Les années passent et le mystère ne faiblit pas. Près de cinq ans et demi après la découverte, sous la terrasse familiale, des corps d'Agnès Dupont de Ligonnès et de ses quatre enfants, le 21 avril 2011, à Nantes, le flou demeure autour de la disparition du suspect principal, le père et époux, Xavier Dupont de Ligonnès.

Trois ans durant, la journaliste Anne-Sophie Martin a enquêté, fouillé, et récolté des éléments sur cette affaire qui ne cesse de fasciner, pour en tirer un ouvrage intitulé Le Disparu, publié aux éditions Ring. A partir des écrits abondants du suspect clef, l'auteur établit un récit sous forme romanesque et dessine, documents authentiques à l'appui, la trame d'une fuite parfaitement orchestrée. Celle qui est aussi secrétaire générale de l'Association de la presse judiciaire a répondu aux questions d'Europe 1.
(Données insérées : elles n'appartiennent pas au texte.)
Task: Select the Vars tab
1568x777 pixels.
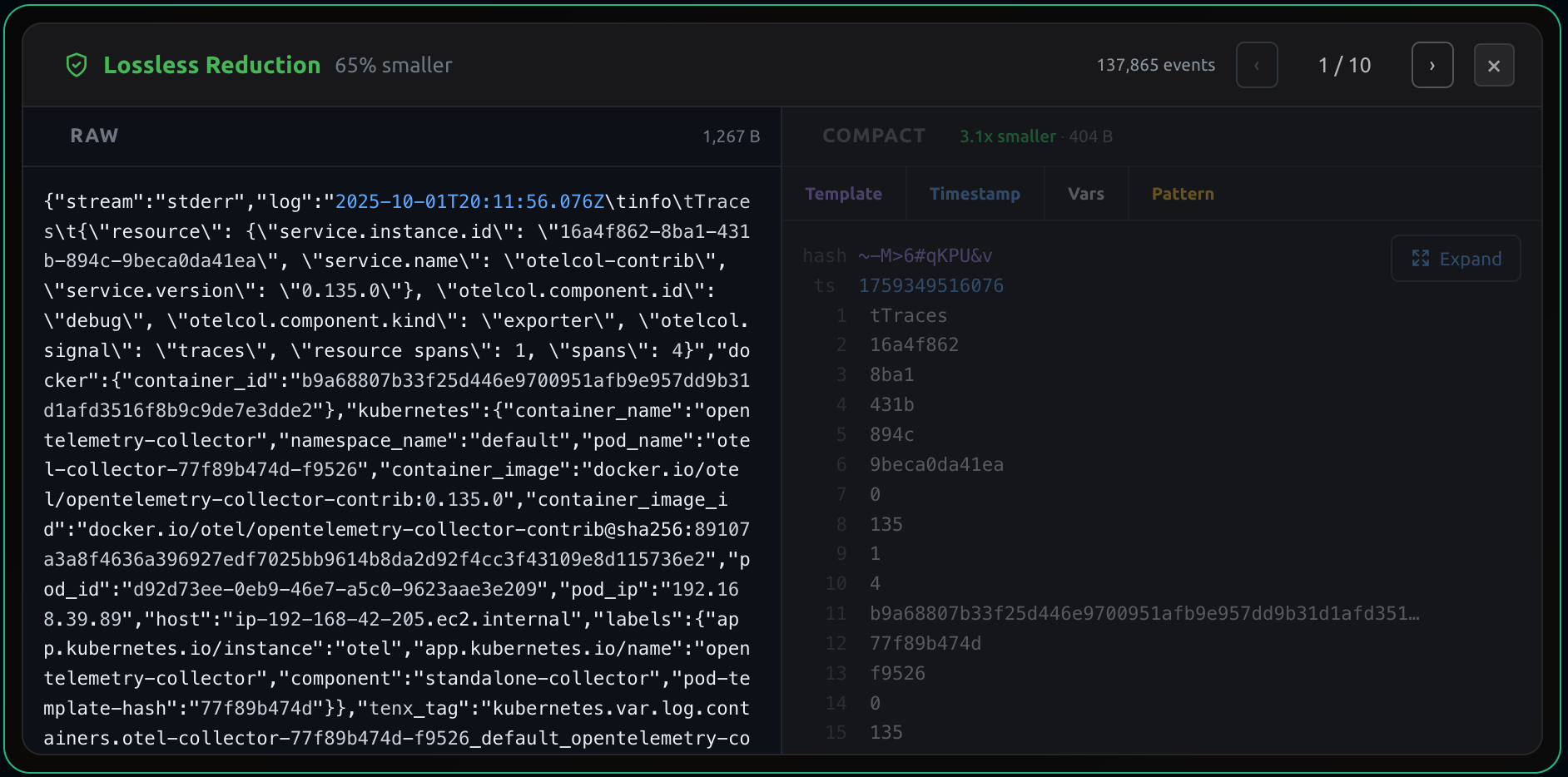Action: [x=1085, y=194]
Votre ouvrage se base principalement sur des écrits authentiques (notamment un courriel morbide de Xavier Dupont de Ligonnès à deux amis, quelques mois avant le drame. "Au pied du mur", il écrit : "Une décision définitive à prendre : suicide seul ou collectif") et à partir desquels vous avez reconstruit un récit romanesque. Pourquoi avoir procédé de cette façon ? 
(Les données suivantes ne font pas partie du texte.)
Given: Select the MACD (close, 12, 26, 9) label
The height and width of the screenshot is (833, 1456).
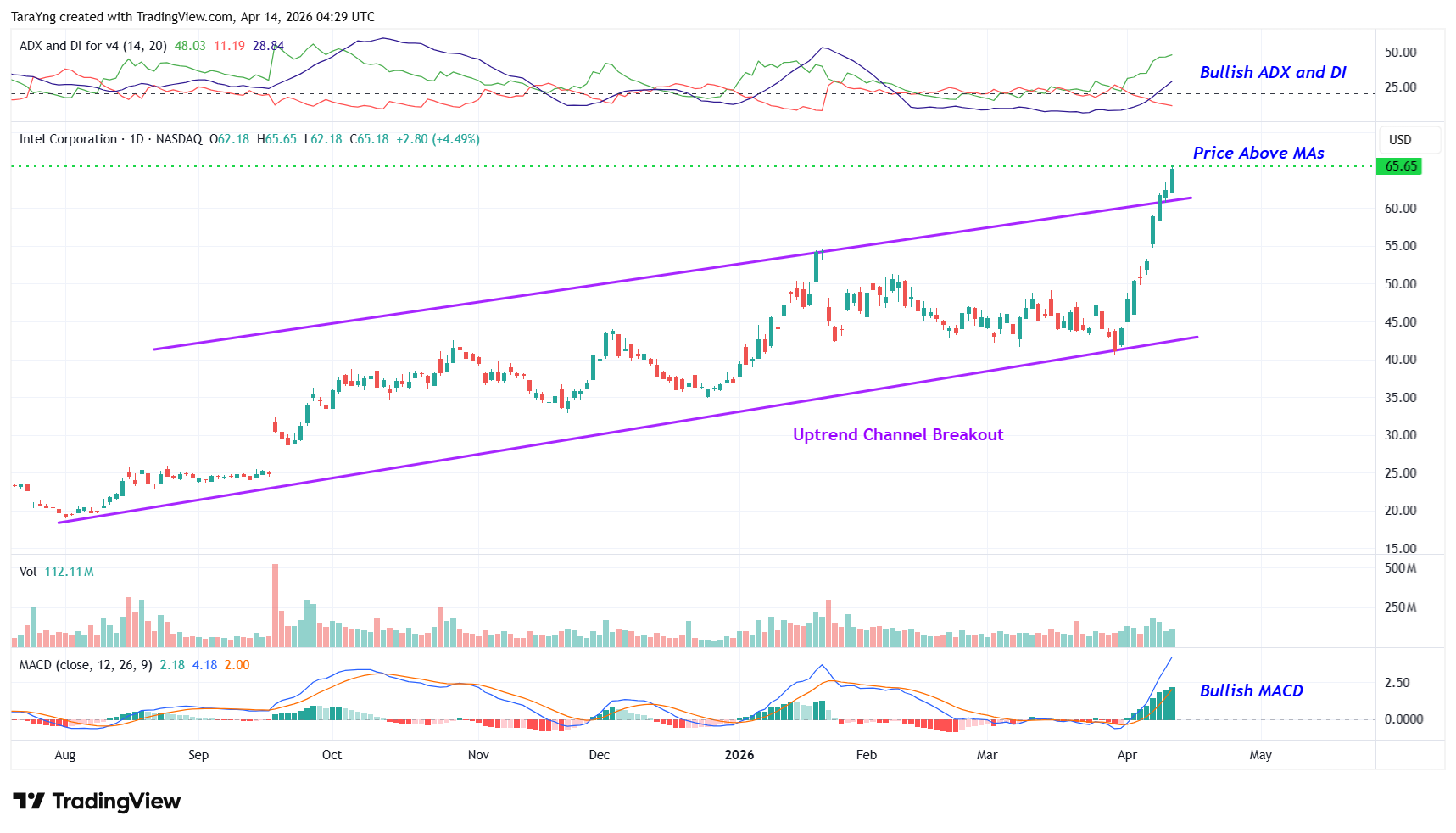Looking at the screenshot, I should 86,665.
J'apporte un éclairage sur la façon dont cette idée est née, a germé dans son esprit. Dans ce livre, j'ai mis bout à bout tous les textes que Xavier Dupont de Ligonnès avait adressés à sa femme, à ses deux amis… Certains documents – pas tous - étaient déjà connus des initiés, mais n'avaient jamais été interprétés de cette façon. C'est le rapprochement que je fais de ces écrits qui dessine la trame d'un passage à l'acte : comme si vous aviez l'annonce de la commission des faits à quelques mois du crime. La correspondance entre ses écrits et les faits est frappante. Par exemple, dans la dernière lettre à sa maîtresse, tout début avril 2011, il écrit : "Personne ne pourra me retrouver". 

Pourquoi avoir choisi de raconter cette histoire en particulier, sur laquelle beaucoup de choses ont déjà été dites ?  
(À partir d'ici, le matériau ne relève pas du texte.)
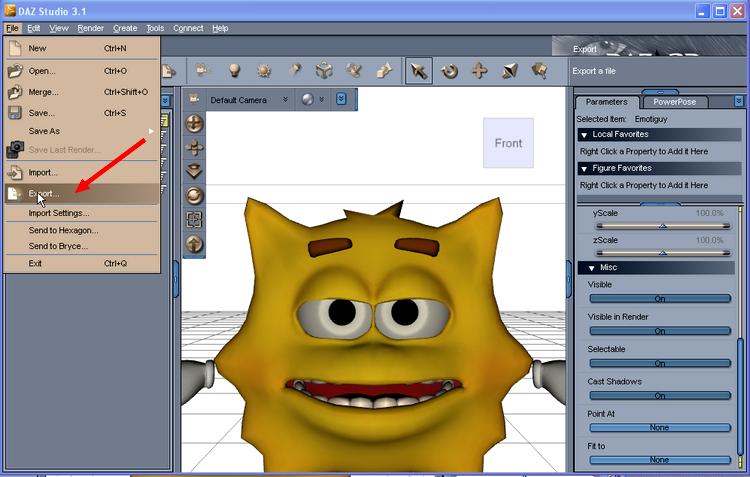Click the Fit to None button
Viewport: 750px width, 477px height.
click(660, 460)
J'avais travaillé dessus plusieurs mois pour Envoyé Spécial, deux ans après les faits, en 2013. Depuis, l'idée m'a toujours accompagnée, préoccupée. Surtout, il ne se passe jamais rien dans ce dossier, sauf de fausses informations, et j'ai acquis la conviction que les affaires mystérieuses, non élucidées, pouvaient susciter un intérêt considérable, d'autant plus celle-ci, qui recouvre plein d'aspects exceptionnels.

D'abord le milieu dans lequel cela s'est passé : un milieu bourgeois catholique, des notables de province, bien sous tous rapports, où survient une tuerie familiale. La personnalité de l'absent sort totalement de la route, c'est quelqu'un qui n'était même pas connu pour avoir brûlé un feu rouge et qui se retrouve soupçonné d'avoir commis un quintuple meurtre. Et puis, il laisse beaucoup trop de traces. Or, toutes ces traces ont contribué à brouiller les pistes, c'est un paradoxe assez exceptionnel. Il y a quelque chose de totalement insaisissable dans cette affaire depuis cinq ans et demi : plus on avançait, moins on en savait.  

Vous surnommez Xavier Dupont de Ligonnès "l'absent", "le disparu"… Et à la fin de l'ouvrage, vous lui offrez une nouvelle vie, à l'étranger. Quelle est votre intime conviction ?

Ce n'est pas un crime parfait, car on a retrouvé les corps, qui étaient toutefois très bien cachés. En revanche, la disparition, elle, est parfaite : cinq ans et demi après tout le monde se demande encore s'il est mort ou s'il est vivant. Sa construction psychologique me laisse à penser que ce n'est pas quelqu'un de suicidaire.